-- EXPLORE THE MATERIAL --
1) Output the passage of the federal spending article starting with "Titanic Spending" and going on through "reducing the deficit?", copied word for word.
2) Pick up the article on federal spending and deficits after its last sentence and write what comes next.

Economy & Budget

Titanic Spending

Given their 2009 spending spree that has driven our national debt so high that our principal lender — Communist China — is advising austerity, it’s more than ironic that the Left is now whining about the $30 billion President Obama’s troop surge into Afghanistan will cost.  

Now they’re thinking about reducing the deficit?

I guess we should think — as liberals apparently do — that the Titanic sank because of a lack of buoyancy.  Of course, to the rest of the world, it sank due to water excesses in her recesses.  Yet, what other conclusion can we reach when we see the Left blaming the U.S.’s current historic deficits on a lack of revenues?  Of course to the rest of us, the problem is an excess of spending.

To understand how big federal spending and its resulting deficits are, we need look no further than the fiscal year just ended.  According to the nonpartisan Congressional Budget Office, last year’s federal deficit totaled $1.4 trillion dollars.  That’s a $950 billion increase over the previous year — a rough tripling of the deficit in one year.

Spending drove this deficit.  The government last fiscal year spent $3.5 trillion.  That’s an 18 percent increase over the previous year.  

The Left manages to overlook such numbers as they look over possible tax increases to “fix” the problem.  The rest of us however should not, so let’s put these incomprehensibly large figures into some kind of comprehensible context.

As a percentage of the nation’s GDP, the deficit measured 9.9 percent.  That means that the federal government borrowed the equivalent of one out of every ten dollars the nation produced — not simply spent mind you (we’ll get to that much bigger figure in a moment) but borrowed.  As CBO stated, that was “the highest shortfall — relative to the size of the economy — since 1945.”

As a share of the nation’s GDP, the federal government’s spending measured 24.7 percent.  As CBO states that’s “the highest level in over 50 years” — in fact, since 1946, when America was still winding down from wartime spending.  It means today’s federal government spent roughly one quarter of everything that the nation produced.  

Both are peacetime records.  Not since World War II, when America was fighting a global two-front war for its survival, has the federal government borrowed and spent so much of its economy.

Just under 50 percent of Washington’s spending is borrowed money.  The federal government did not spend $1.4 trillion in total — now just the deficit’s size — until 1993.  In 1983, the entire federal debt (held by the public) did not equal $1.4 trillion.

Where did all this spending and deficit come from?  Again, let’s consult CBO.  “Almost half of the spending increase — $245 billion — resulted from outlays for the Troubled Asset Relief Program (TARP) and net payments to Fannie Mae and Freddie Mac.”  The Stimulus Bill added another $200 billion.

-- RAW DATA --
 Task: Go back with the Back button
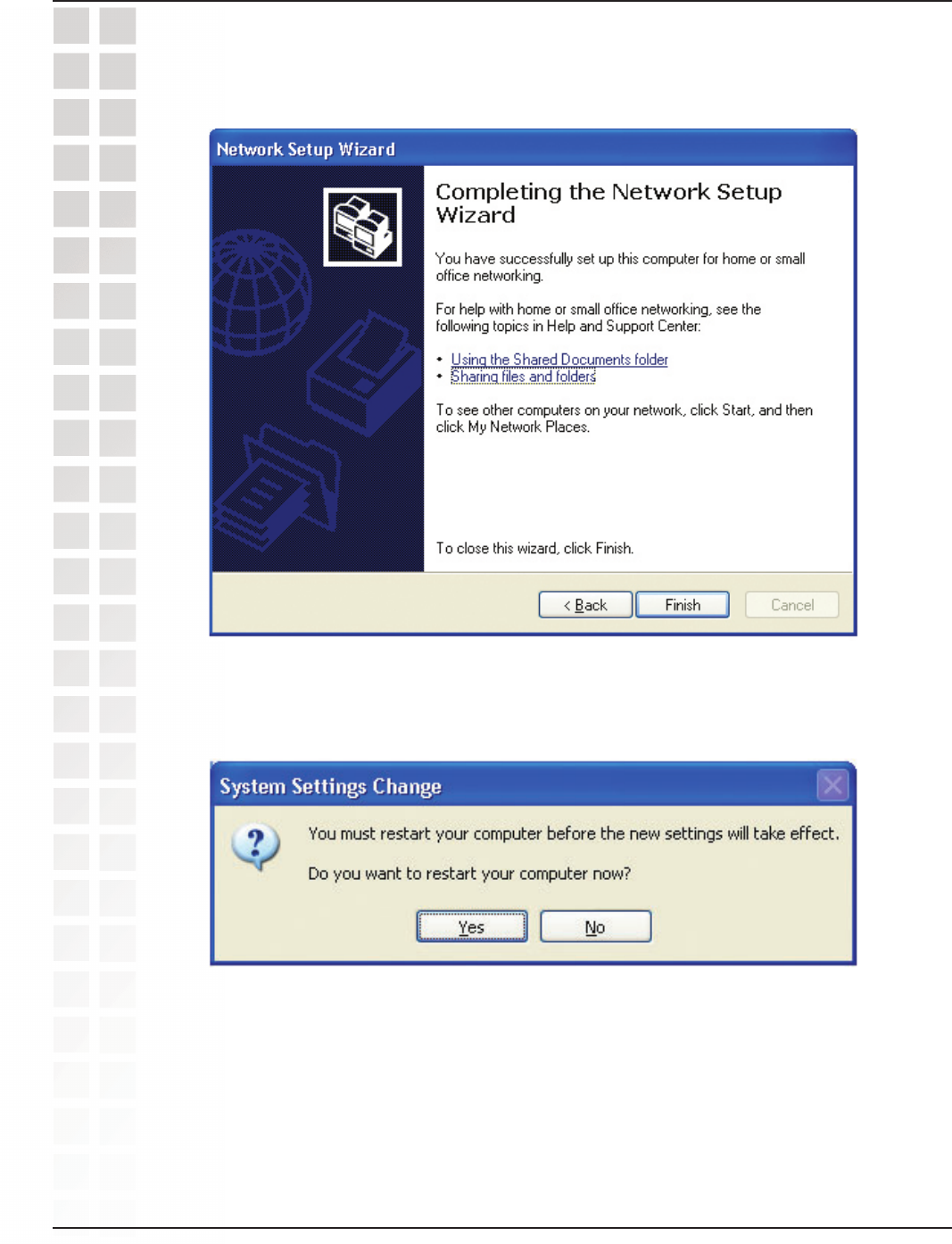pos(585,605)
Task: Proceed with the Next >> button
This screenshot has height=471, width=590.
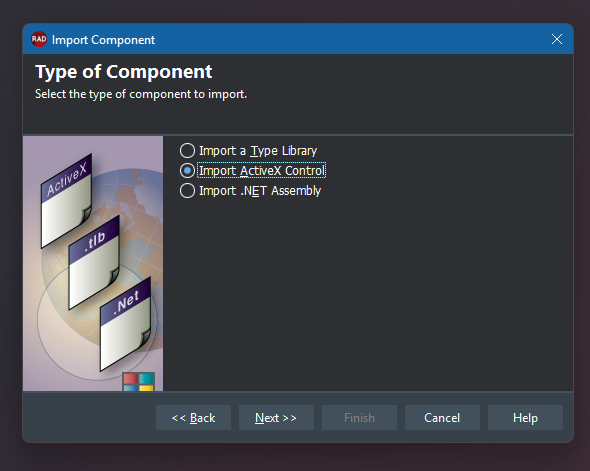Action: tap(276, 418)
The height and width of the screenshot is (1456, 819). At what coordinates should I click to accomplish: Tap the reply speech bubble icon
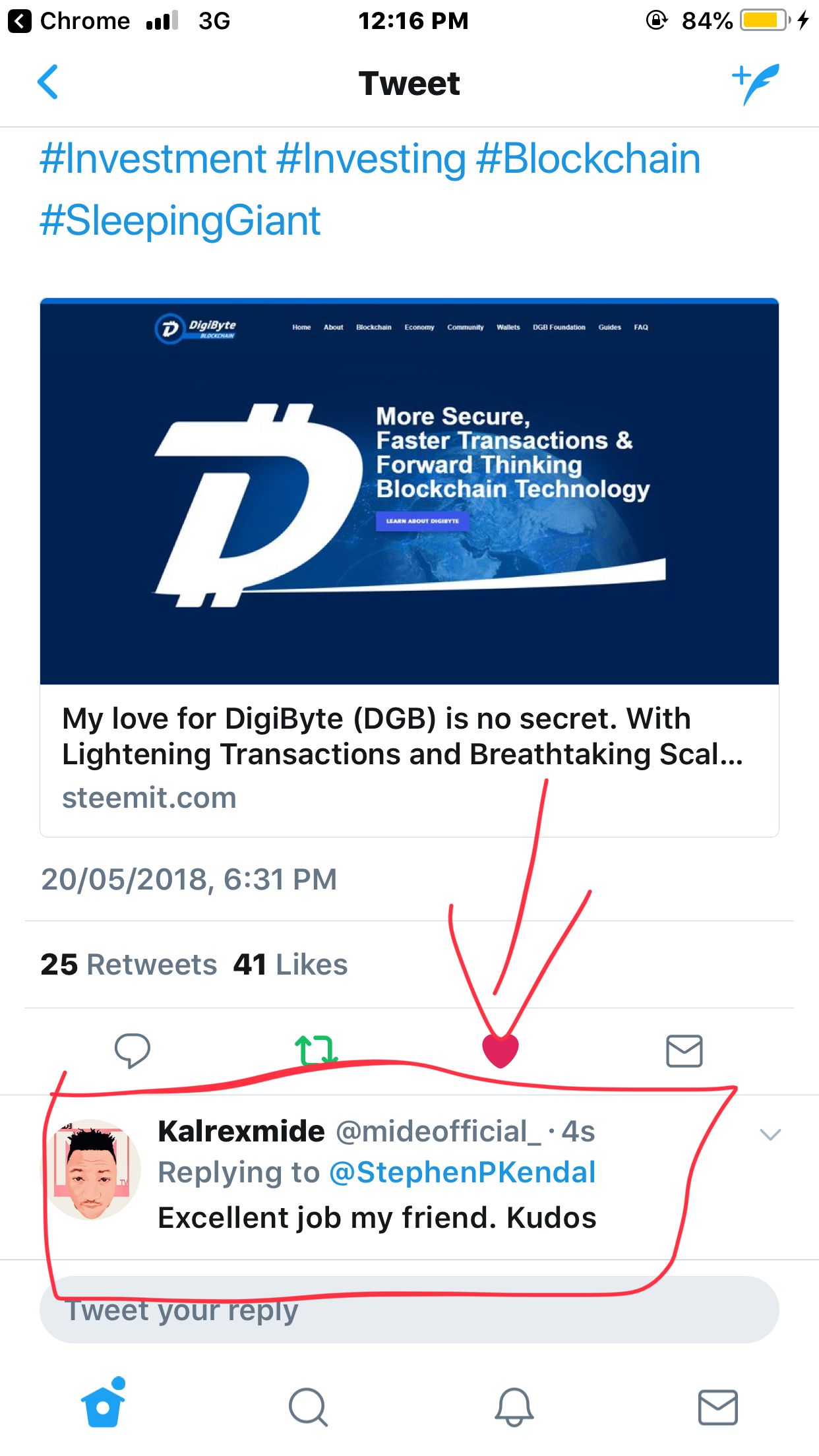click(x=133, y=1050)
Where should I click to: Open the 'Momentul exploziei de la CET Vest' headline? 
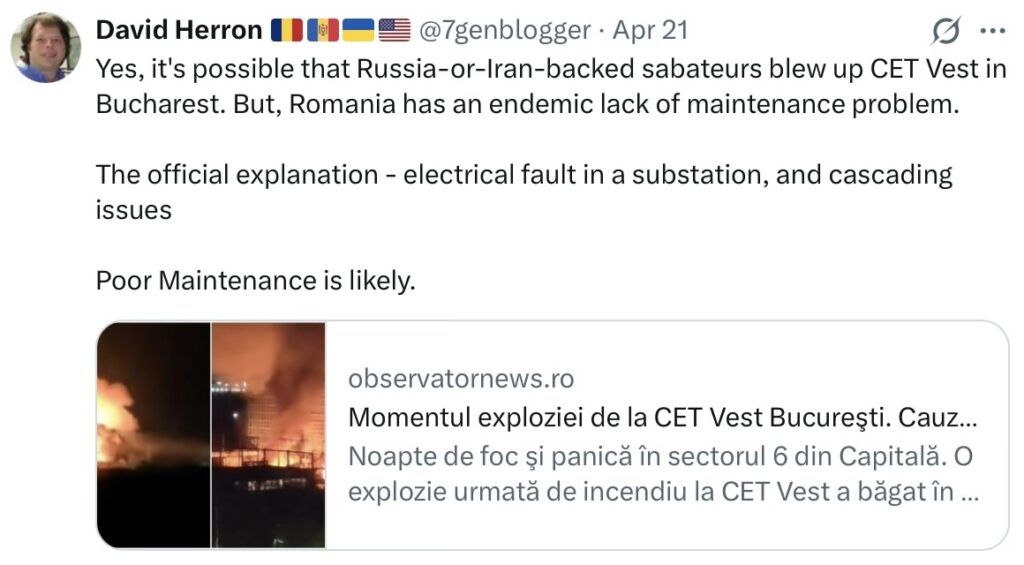(663, 418)
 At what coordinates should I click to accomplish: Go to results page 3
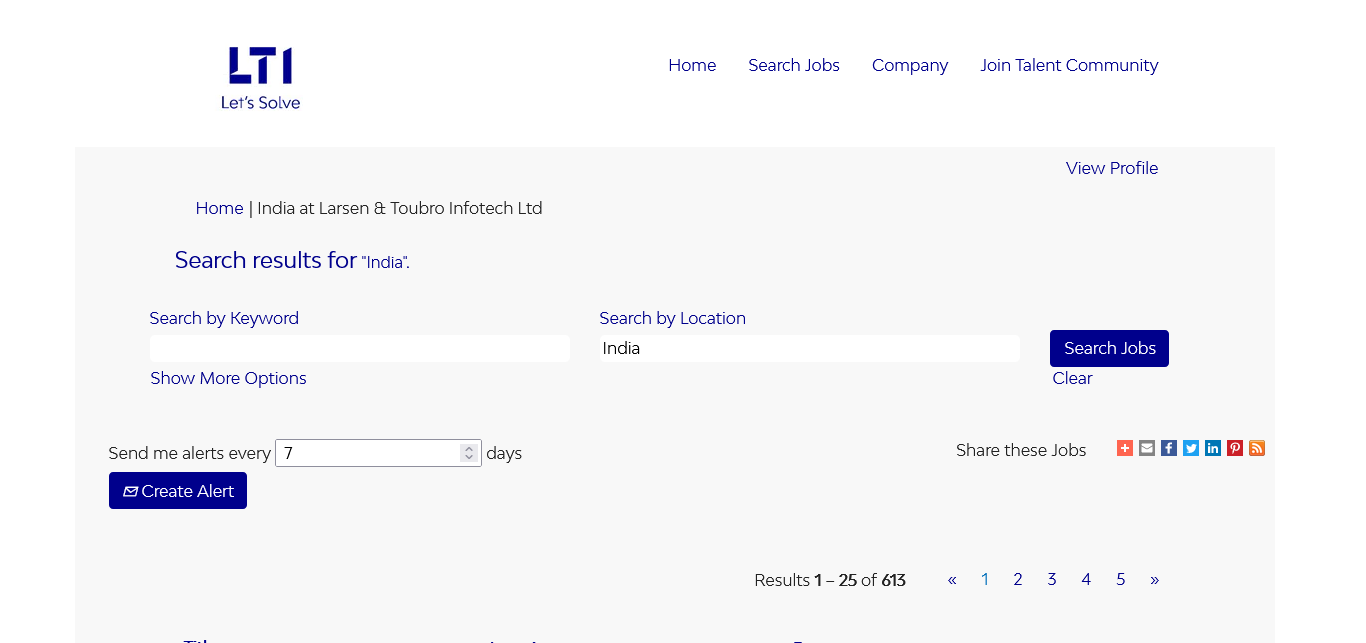(x=1052, y=580)
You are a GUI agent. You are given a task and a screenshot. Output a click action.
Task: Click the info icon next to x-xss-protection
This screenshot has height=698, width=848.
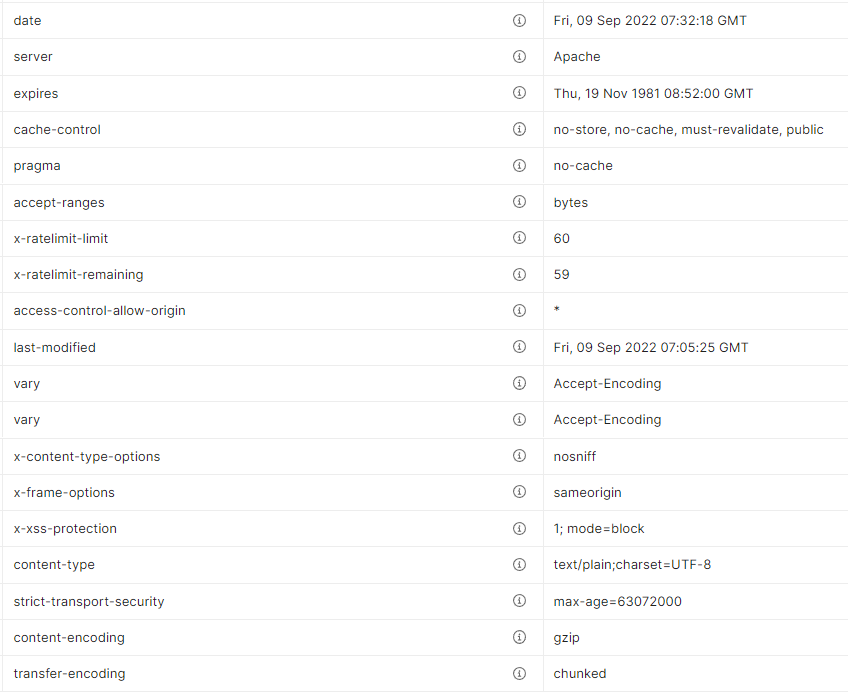coord(519,528)
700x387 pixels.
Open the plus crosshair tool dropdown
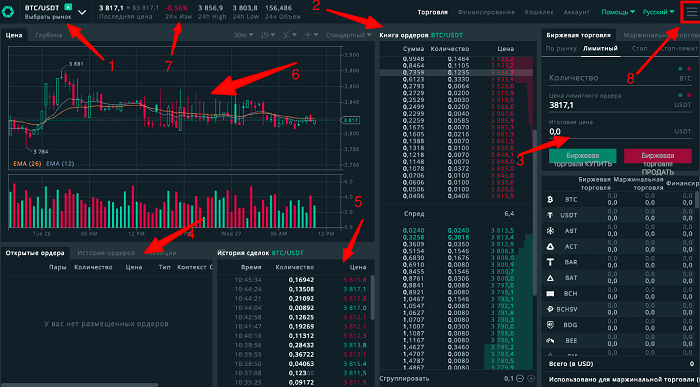click(312, 35)
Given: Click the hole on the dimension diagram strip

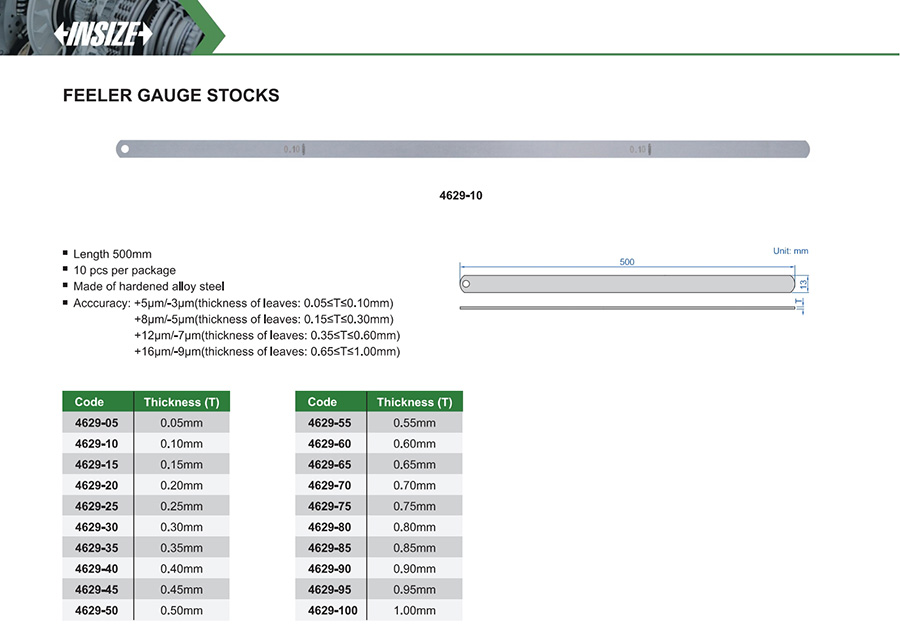Looking at the screenshot, I should tap(467, 284).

-- ANSWERS IN ORDER --
1)
Titanic Spending

Given their 2009 spending spree that has driven our national debt so high that our principal lender — Communist China — is advising austerity, it’s more than ironic that the Left is now whining about the $30 billion President Obama’s troop surge into Afghanistan will cost.  

Now they’re thinking about reducing the deficit?

2)
But more concerning than these, which are related to the recession and financial crisis, is the fact that "other federal spending was up by about 9 percent."  This in spite of the fact that interest payments on the government’s debt actually fell by $60 billion (despite its greater size) due to lower interest costs.  The point?  While the big ticket items garner the big attention, basic federal spending continues to increase underneath the recession-driven increases.

And if you thought things could not get worse, think again.  Guess what CBO estimated the current year’s deficit to be?  Their latest baseline deficit estimate is $1.381 trillion — roughly a repeat of this year’s.  But a repeat only if nothing else occurred — no new spending, no further economic downturn, nothing — then the nominal deficit would be the same again.

And to make matters “worst,” the first month of the current fiscal year shows spending running ahead of last year’s pace.  In its first FY 2010 monthly report, CBO stated:

“Excluding outlays for the TARP and adjusting for calendar-related timing shifts in spending, outlays rose by about 6 percent compared to outlays in October 2008…”  Assuming the economy does not grow by the same amount (unlikely), that means that the base government will again have grown relative to the economy.

And all this is taking place before the baby boomers are just beginning to reach full retirement age, with the resultant increased spending from higher entitlement costs — Social Security and Medicare — hitting the books.

Certainly the recession has driven spending fueling the deficit.  And the recession has also squashed revenues, greatly amplifying spending’s deficit effect.  Still we know that the recession will end and revenues will return eventually.  Can we be equally sure that spending will recede as well?  Are we not risking creating a higher structural deficit and a bigger government structure at the worst possible time?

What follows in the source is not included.